Rigel e Betelgeuse si trovano in posizioni opposte rispetto alle tre stelle che formano la spada di Orione. Il contrasto tra i colori delle due stelle, rilevabile anche ad occhio nudo, è una delle attrazioni della costellazione di Orione.
Rigel si trova in una zona ricca di nebulose, e con la sua luce illumina la
nebulosa detta "
testa di strega".
Rigel e la nebulosa "testa di strega"
La terza stella più luminosa della costellazione è
Bellatrix (
Gamma Orionis), una stella azzurra di magnitudine 1,62, che forma la spalla del gigante.
La cintura di Orione è formata da tre stelle allineate, chiamate per tradizione anche "I tre Re" o "I Re Magi". Esse sono
Alnitak (
Zeta Orionis), Alnilam (
Epsilon Orionis) e Mintaka (
Delta Orionis).
La spada di Orione, a sud della cintura, si trova in corrispondenza dell'equatore celeste ed è formata da tre stelle
poste in direzione nord-sud:
42 Orionis,
Theta Orionis (l'ammasso del Trapezio), e
Iota Orionis (Nair al Saif).
Le stelle e gli asterismi principali di Orione
Al centro della spada, in corrispondenza di Theta Orionis, si trova la famosa
nebulosa di Orione (M42), una brillante nebulosa diffusa (la più splendente del cielo, visibile già ad occhio nudo)

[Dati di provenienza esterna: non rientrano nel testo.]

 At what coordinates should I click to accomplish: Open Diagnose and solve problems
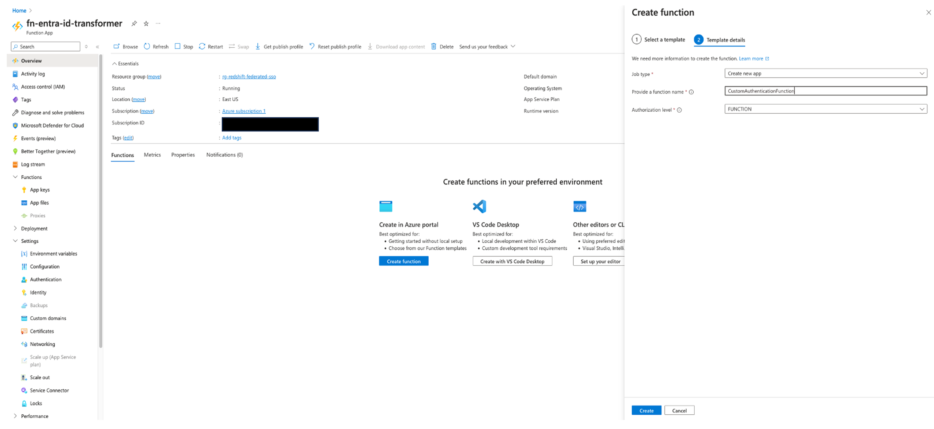point(52,112)
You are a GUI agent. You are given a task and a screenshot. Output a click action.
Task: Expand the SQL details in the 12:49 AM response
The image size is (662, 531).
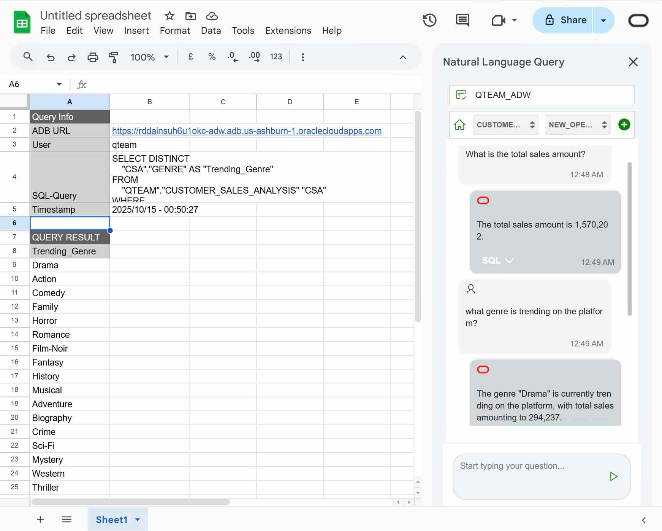[x=497, y=260]
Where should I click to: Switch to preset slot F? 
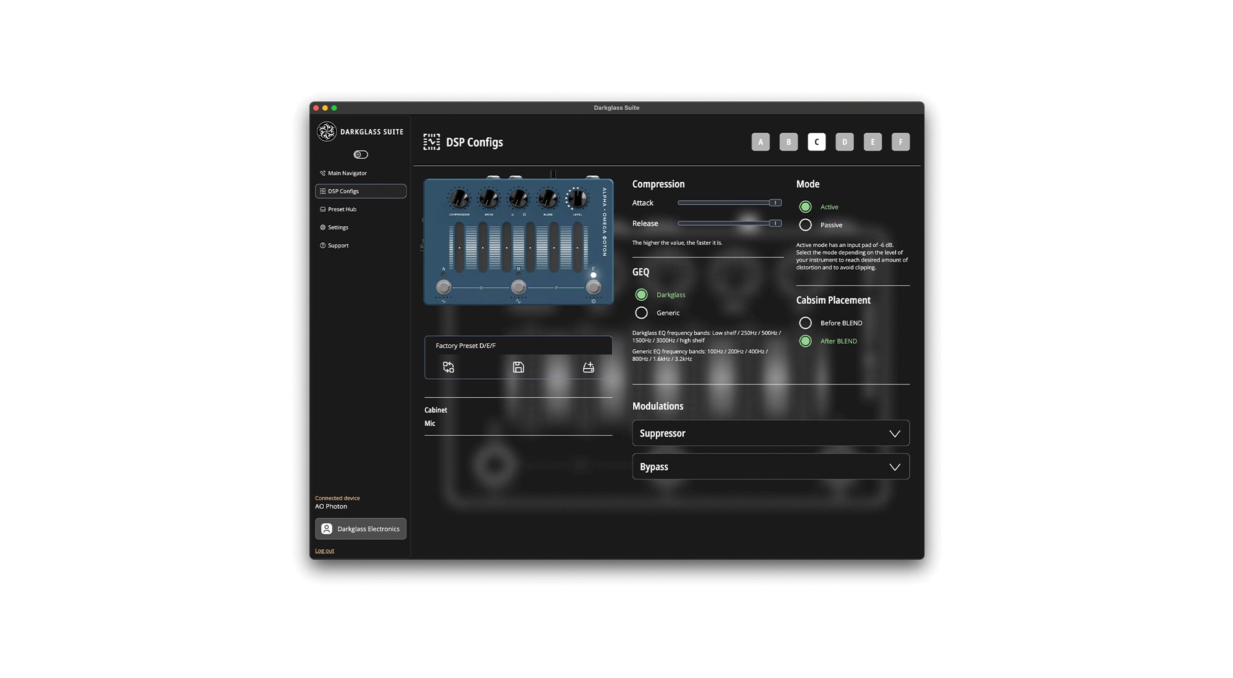900,142
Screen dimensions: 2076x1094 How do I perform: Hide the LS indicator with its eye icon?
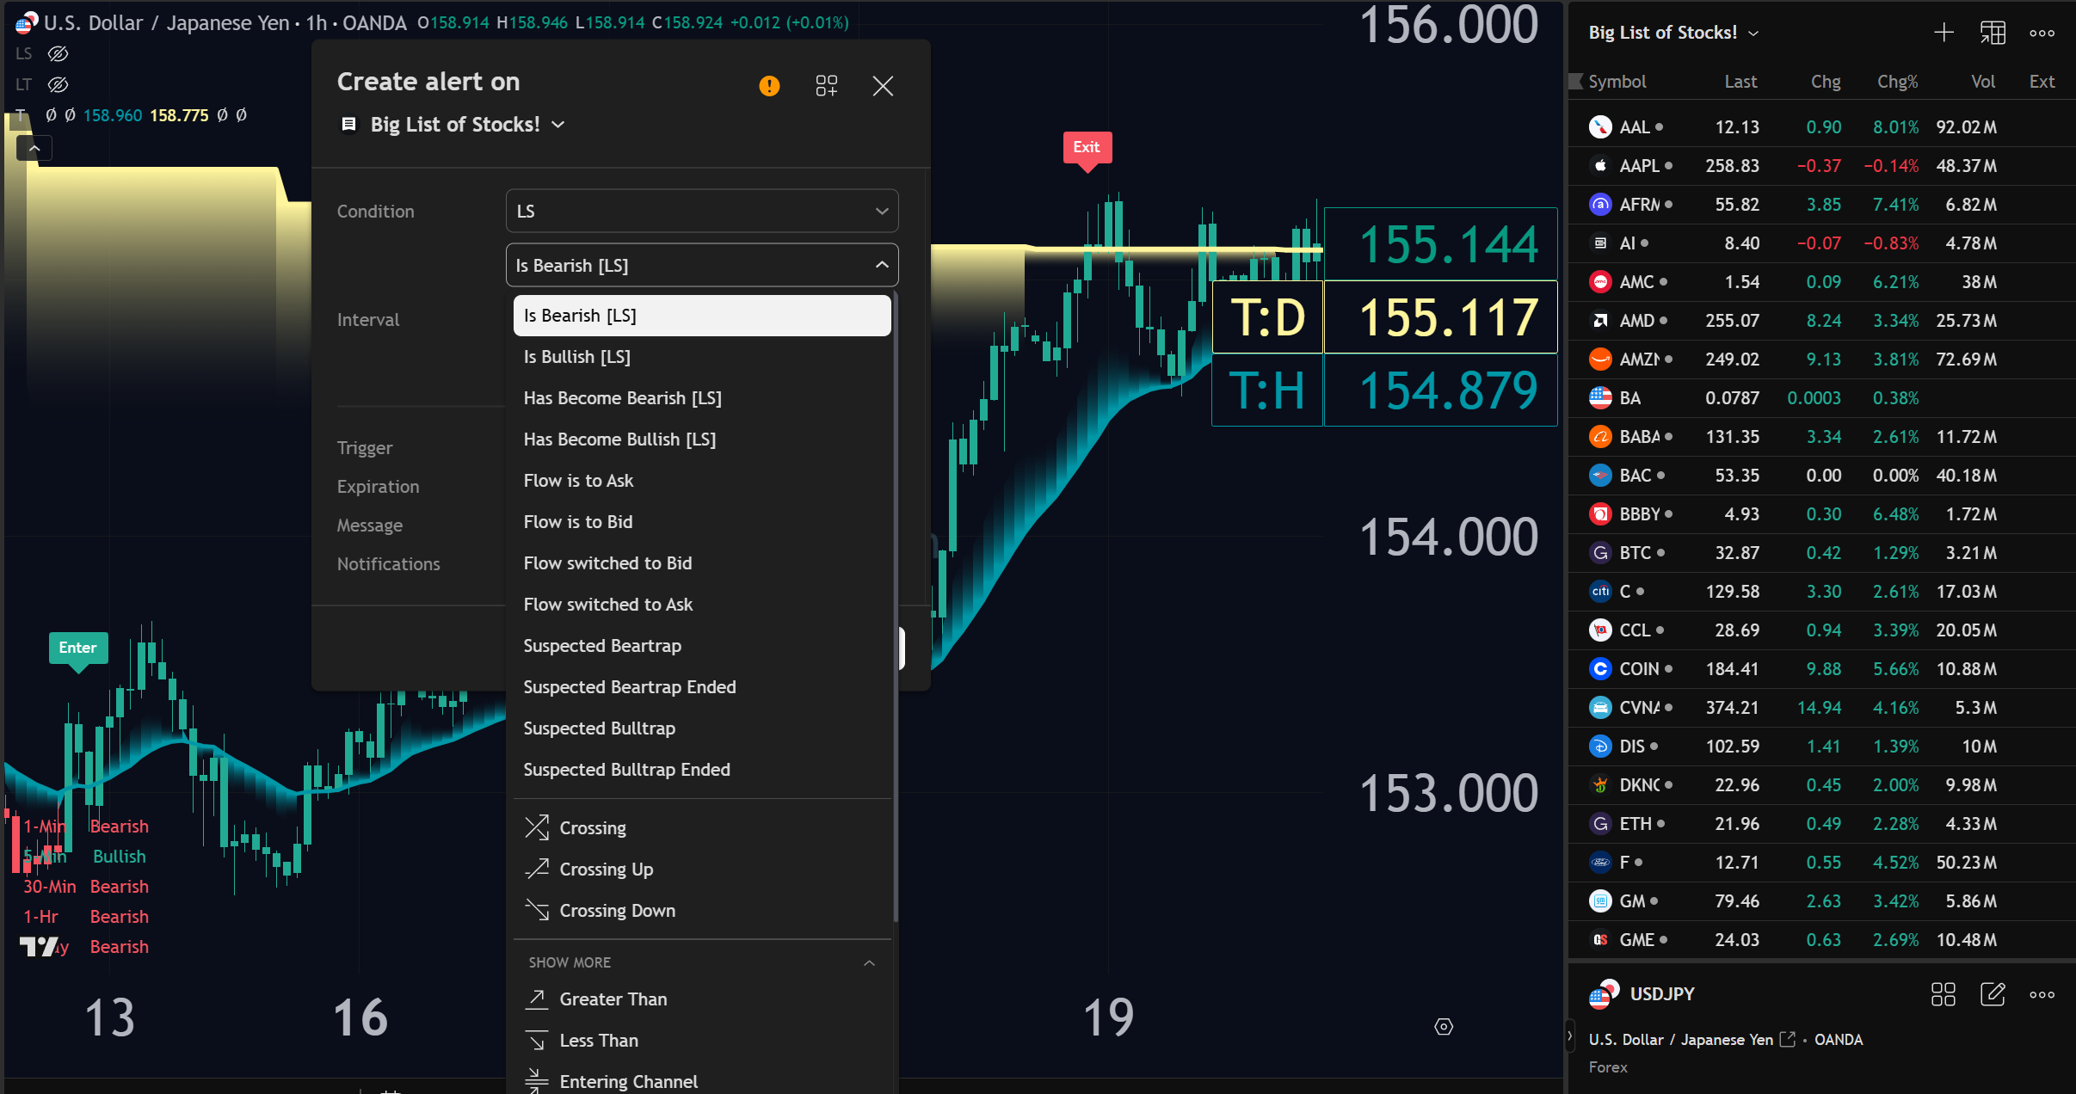coord(57,53)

che si estende per 24 anni-luce, e rappresenta la regione di formazione stellare più vicina a noi (dista circa 1600 anni-luce).
La nebulosa di Orione
Poco a sud di Alnitak, la stella più ad est (e dunque più a sinistra) della cintura di Orione, si trova un'altra famosa nebulosa,
anche se invisibile ad occhio nudo, detta "
testa di cavallo".
La nebulosa "testa di cavallo"
Mitologia
Nota già ai Sumeri, la costellazione di Orione veniva rappresentata come l'eroe
Gilgamesh che affrontava in cielo il toro, l'animale rappresentato
dalla costellazione zodiacale confinante ad ovest.
Gilgamesh uccide il Toro del Cielo
La
mitologia greca ci ricorda che Orione era il figlio del dio del mare Poseidone, che gli aveva dato il potere di camminare sulle acque.
Omero lo raffigura come un cacciatore, e in effetti in cielo a breve distanza da Orione si trovano le due costellazioni del Cane Maggiore e del Cane Minore, i due cani che
seguono il cacciatore all'inseguimento della Lepre (costellazione confinante con Orione).
Una volta Orione si innamorò delle sette figlie di Atlante, le
Pleiadi, che per sfuggire alle sue attenzioni chiesero a Zeus di essere sistemate
tra le stelle. Zeus le accontentò, così che ancora oggi, ogni notte, Orione insegue le Pleiadi, che si trovano nella costellazione del
Toro.
Alcuni miti raccontano della morte di Orione a causa di uno
scorpione, per volontà di Artemide, dea della caccia, desiderosa di punirlo perché si era vantato
di essere in grado di cacciare qualsiasi animale. Mossi a compassione, gli dei tramutarono Orione e lo
Scorpione in costellazioni, ma ancora oggi il cacciatore
fugge l'animale, dal momento che si trova dalla parte opposta del cielo, e dunque tramonta quando quello sorge.